[Directions for this task] Could you recast the lines below as a JSON array of strings, one string per line, with blank lines omitted?

**** Supplied records ****

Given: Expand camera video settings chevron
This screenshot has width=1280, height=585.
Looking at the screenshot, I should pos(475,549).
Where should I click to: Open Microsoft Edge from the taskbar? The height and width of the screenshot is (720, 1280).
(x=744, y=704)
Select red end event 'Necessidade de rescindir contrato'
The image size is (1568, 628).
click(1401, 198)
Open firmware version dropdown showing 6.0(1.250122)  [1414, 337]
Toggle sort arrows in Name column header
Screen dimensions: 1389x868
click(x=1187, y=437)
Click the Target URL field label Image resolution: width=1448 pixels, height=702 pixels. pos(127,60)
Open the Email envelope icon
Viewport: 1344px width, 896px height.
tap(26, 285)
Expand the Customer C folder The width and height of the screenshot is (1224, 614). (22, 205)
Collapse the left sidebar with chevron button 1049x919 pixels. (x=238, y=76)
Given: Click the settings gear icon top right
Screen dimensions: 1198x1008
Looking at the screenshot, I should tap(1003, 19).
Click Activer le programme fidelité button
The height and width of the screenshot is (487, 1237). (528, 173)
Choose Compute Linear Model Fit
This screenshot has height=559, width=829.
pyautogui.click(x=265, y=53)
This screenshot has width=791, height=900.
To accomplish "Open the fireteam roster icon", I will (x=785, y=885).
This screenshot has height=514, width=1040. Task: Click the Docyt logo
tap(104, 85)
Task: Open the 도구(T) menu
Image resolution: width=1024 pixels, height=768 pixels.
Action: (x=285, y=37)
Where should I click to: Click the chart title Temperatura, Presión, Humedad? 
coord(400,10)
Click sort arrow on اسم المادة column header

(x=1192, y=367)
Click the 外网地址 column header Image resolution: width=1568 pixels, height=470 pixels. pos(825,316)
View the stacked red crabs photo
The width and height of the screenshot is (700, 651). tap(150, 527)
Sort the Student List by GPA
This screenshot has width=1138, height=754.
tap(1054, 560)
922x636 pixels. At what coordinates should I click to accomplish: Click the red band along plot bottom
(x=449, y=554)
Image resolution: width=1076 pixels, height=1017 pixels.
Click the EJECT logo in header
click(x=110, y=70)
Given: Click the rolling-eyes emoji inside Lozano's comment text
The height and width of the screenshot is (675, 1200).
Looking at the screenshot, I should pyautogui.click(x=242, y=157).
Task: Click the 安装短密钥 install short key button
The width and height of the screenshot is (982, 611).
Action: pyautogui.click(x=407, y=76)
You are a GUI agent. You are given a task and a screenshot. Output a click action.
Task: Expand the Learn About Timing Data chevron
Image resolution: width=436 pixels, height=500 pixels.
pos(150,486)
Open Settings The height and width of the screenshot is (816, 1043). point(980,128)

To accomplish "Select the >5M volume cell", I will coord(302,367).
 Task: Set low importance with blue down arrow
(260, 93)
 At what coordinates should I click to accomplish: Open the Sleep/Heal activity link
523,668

****

[Solution to the exercise]
[
  "Given: Expand camera video settings chevron",
  "This screenshot has width=1280, height=585.",
  "Looking at the screenshot, I should pos(475,549).",
  "Where should I click to: Open Microsoft Edge from the taskbar? The height and width of the screenshot is (720, 1280).",
  "(x=744, y=704)",
  "Select red end event 'Necessidade de rescindir contrato'",
  "The image size is (1568, 628).",
  "click(1401, 198)",
  "Open firmware version dropdown showing 6.0(1.250122)  [1414, 337]",
  "Toggle sort arrows in Name column header",
  "Screen dimensions: 1389x868",
  "click(x=1187, y=437)",
  "Click the Target URL field label Image resolution: width=1448 pixels, height=702 pixels. pos(127,60)",
  "Open the Email envelope icon",
  "Viewport: 1344px width, 896px height.",
  "tap(26, 285)",
  "Expand the Customer C folder The width and height of the screenshot is (1224, 614). (22, 205)",
  "Collapse the left sidebar with chevron button 1049x919 pixels. (x=238, y=76)",
  "Given: Click the settings gear icon top right",
  "Screen dimensions: 1198x1008",
  "Looking at the screenshot, I should tap(1003, 19).",
  "Click Activer le programme fidelité button",
  "The height and width of the screenshot is (487, 1237). (528, 173)",
  "Choose Compute Linear Model Fit",
  "This screenshot has height=559, width=829.",
  "pyautogui.click(x=265, y=53)",
  "This screenshot has width=791, height=900.",
  "To accomplish \"Open the fireteam roster icon\", I will (x=785, y=885).",
  "This screenshot has height=514, width=1040. Task: Click the Docyt logo",
  "tap(104, 85)",
  "Task: Open the 도구(T) menu",
  "Image resolution: width=1024 pixels, height=768 pixels.",
  "Action: (x=285, y=37)",
  "Where should I click to: Click the chart title Temperatura, Presión, Humedad? ",
  "coord(400,10)",
  "Click sort arrow on اسم المادة column header",
  "(x=1192, y=367)",
  "Click the 外网地址 column header Image resolution: width=1568 pixels, height=470 pixels. pos(825,316)",
  "View the stacked red crabs photo",
  "The width and height of the screenshot is (700, 651). tap(150, 527)",
  "Sort the Student List by GPA",
  "This screenshot has width=1138, height=754.",
  "tap(1054, 560)",
  "922x636 pixels. At what coordinates should I click to accomplish: Click the red band along plot bottom",
  "(x=449, y=554)",
  "Image resolution: width=1076 pixels, height=1017 pixels.",
  "Click the EJECT logo in header",
  "click(x=110, y=70)",
  "Given: Click the rolling-eyes emoji inside Lozano's comment text",
  "The height and width of the screenshot is (675, 1200).",
  "Looking at the screenshot, I should pyautogui.click(x=242, y=157).",
  "Task: Click the 安装短密钥 install short key button",
  "The width and height of the screenshot is (982, 611).",
  "Action: pyautogui.click(x=407, y=76)",
  "You are a GUI agent. You are given a task and a screenshot. Output a click action.",
  "Task: Expand the Learn About Timing Data chevron",
  "Image resolution: width=436 pixels, height=500 pixels.",
  "pos(150,486)",
  "Open Settings The height and width of the screenshot is (816, 1043). point(980,128)",
  "To accomplish \"Select the >5M volume cell\", I will coord(302,367).",
  " Task: Set low importance with blue down arrow",
  "(260, 93)",
  " At what coordinates should I click to accomplish: Open the Sleep/Heal activity link",
  "523,668"
]